Passage shown:
╭──
A married senior civil servant in the UK was found guilty in May 2022 of attempting to administer mifepristone to his pregnant mistress without her knowledge. Darren Burke, a former Home Office deputy director for the emergency services mobile communications programme, was sentenced to 45 months in prison.

It was revealed that he wanted to prevent his wife and their child from learning about his five-year-long affair, but his mistress refused to have an abortion. Though Burke claimed he had flushed the crushed-up pills down the sink after she said she wouldn’t abort, during the trial it was revealed that he put them in her orange juice. She noticed a white power on the empty glass and called police.

The woman miscarried the baby weeks after the attempted forced abortion.

Not wanting to be a ‘jerk’

A man named Mason Herring and his wife were attempting to work on their relationship following his affair. But when she learned she was pregnant with their third child, his actual plans to leave her were derailed.

Fearing he would be looked at as a “jerk” for leaving his pregnant wife, Herring slipped abortion drugs into her drinks. He first brought her a glass of water, insisting that she needed to stay hydrated, but it made her violently ill, sending her to the hospital. She became suspicious of him and started collecting the drinks he would bring her.
╰──
Resume the passage on men who covertly gave abortion drugs to pregnant partners, picking up after its final sentence.

Excerpted data:
╭──
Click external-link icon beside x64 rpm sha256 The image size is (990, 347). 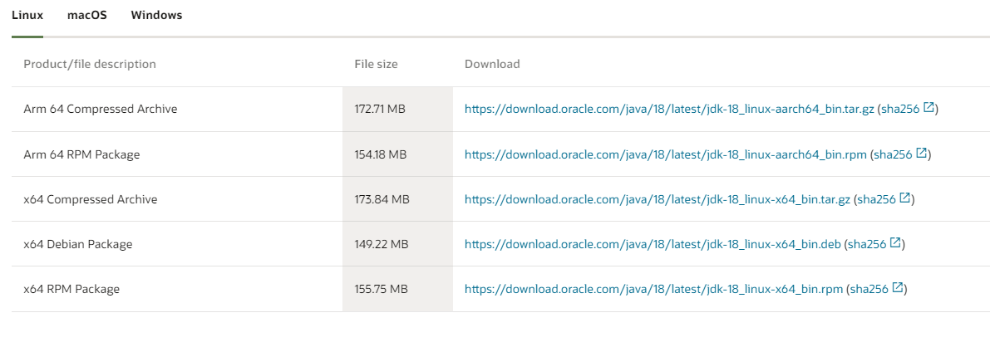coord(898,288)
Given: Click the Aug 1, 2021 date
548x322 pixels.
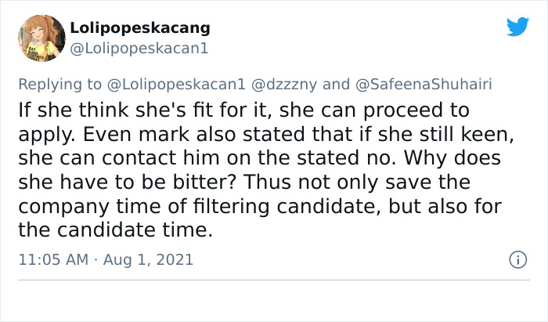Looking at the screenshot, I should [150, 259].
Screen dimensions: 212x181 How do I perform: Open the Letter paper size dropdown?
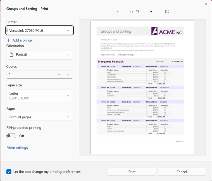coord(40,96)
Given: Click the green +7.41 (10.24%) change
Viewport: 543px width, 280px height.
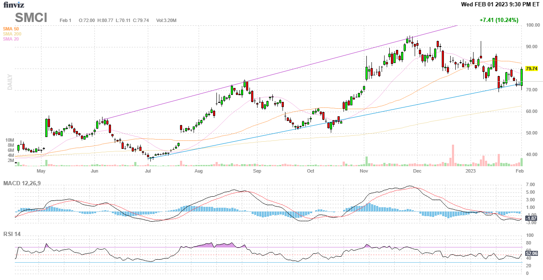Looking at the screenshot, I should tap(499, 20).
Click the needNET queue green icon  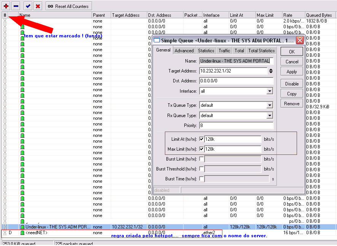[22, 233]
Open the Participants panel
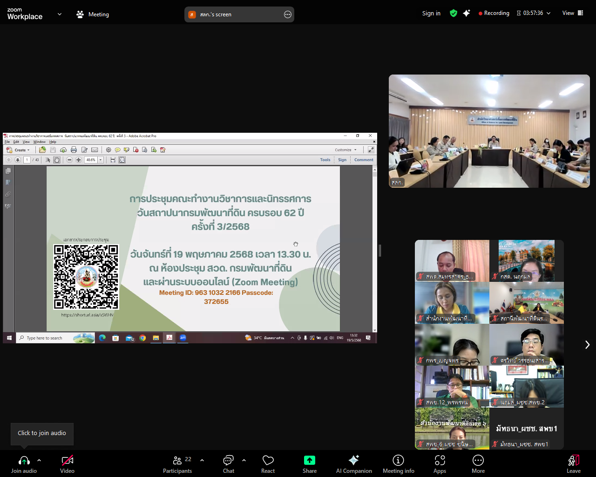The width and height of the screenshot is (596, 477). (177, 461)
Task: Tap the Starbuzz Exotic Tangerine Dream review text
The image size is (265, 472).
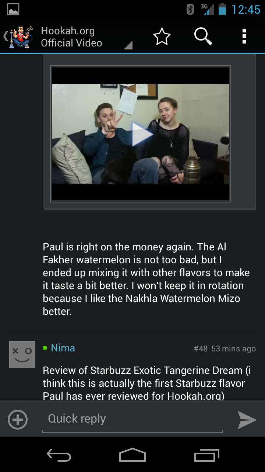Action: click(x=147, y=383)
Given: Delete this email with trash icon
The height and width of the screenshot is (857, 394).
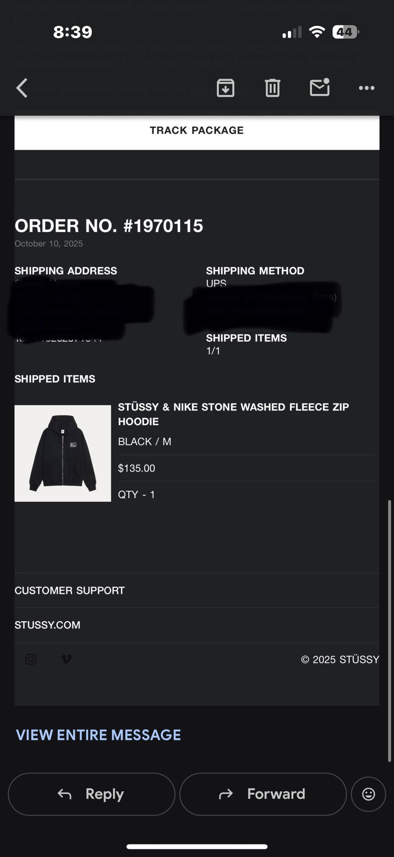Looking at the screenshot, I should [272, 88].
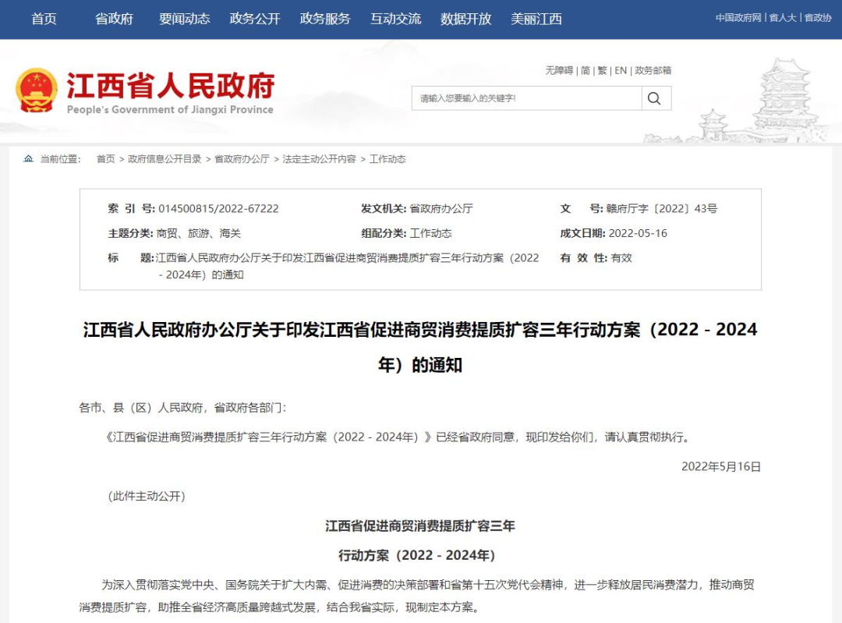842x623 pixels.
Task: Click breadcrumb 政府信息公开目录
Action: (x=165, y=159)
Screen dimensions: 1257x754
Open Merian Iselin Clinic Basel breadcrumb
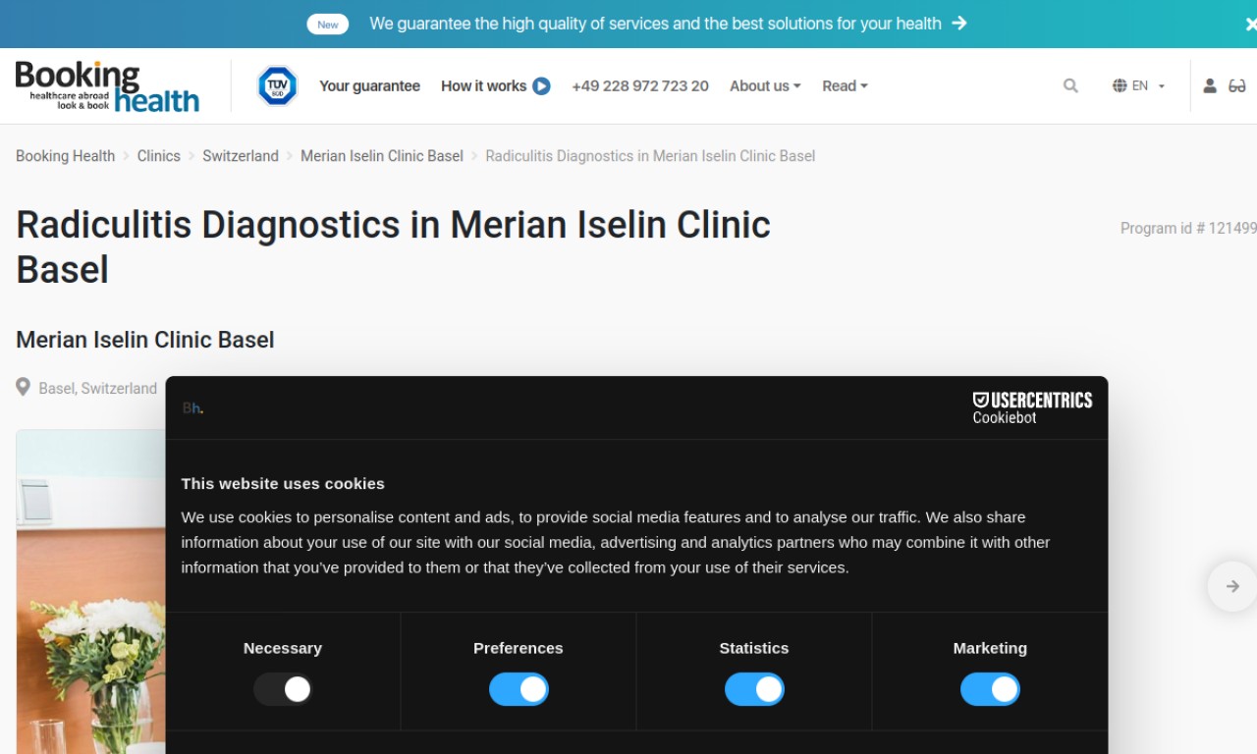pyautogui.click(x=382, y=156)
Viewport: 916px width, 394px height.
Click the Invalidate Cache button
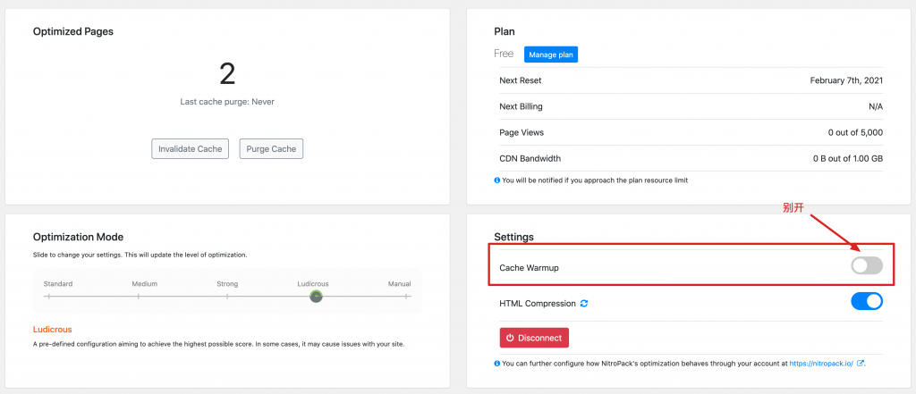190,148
╰──
Reply:
Using surveillance cameras, she eventually caught Herring on video putting powder into a glass of water for her. In the trash, she discovered a prescription for Cyrux, a medication that contains misoprostol. She called police and Herring was arrested for assaulting a pregnant person and assault-force induction to have an abortion.

In a 2018 study in the journal Contraception, researchers were able to order misoprostol without a prescription from 16 different websites. Some websites describe how to obtain the drug illegally, including Women on Waves, which advised readers: “To obtain one [of] these medicines, one could for example say that your grandmother has rheumatoid arthritis so severely that she is visiting and she forgot her medicines and is in pain, and that you do not have money to pay for a doctor to get the prescriptions for the tablets or that the doctor is on a holliday [sic].”

The Biden administration has now made it far easier for such heinous acts to be carried out by allowing the abortion pill to be prescribed via telehealth appointments, shipped through the mail, and picked up at retail pharmacies.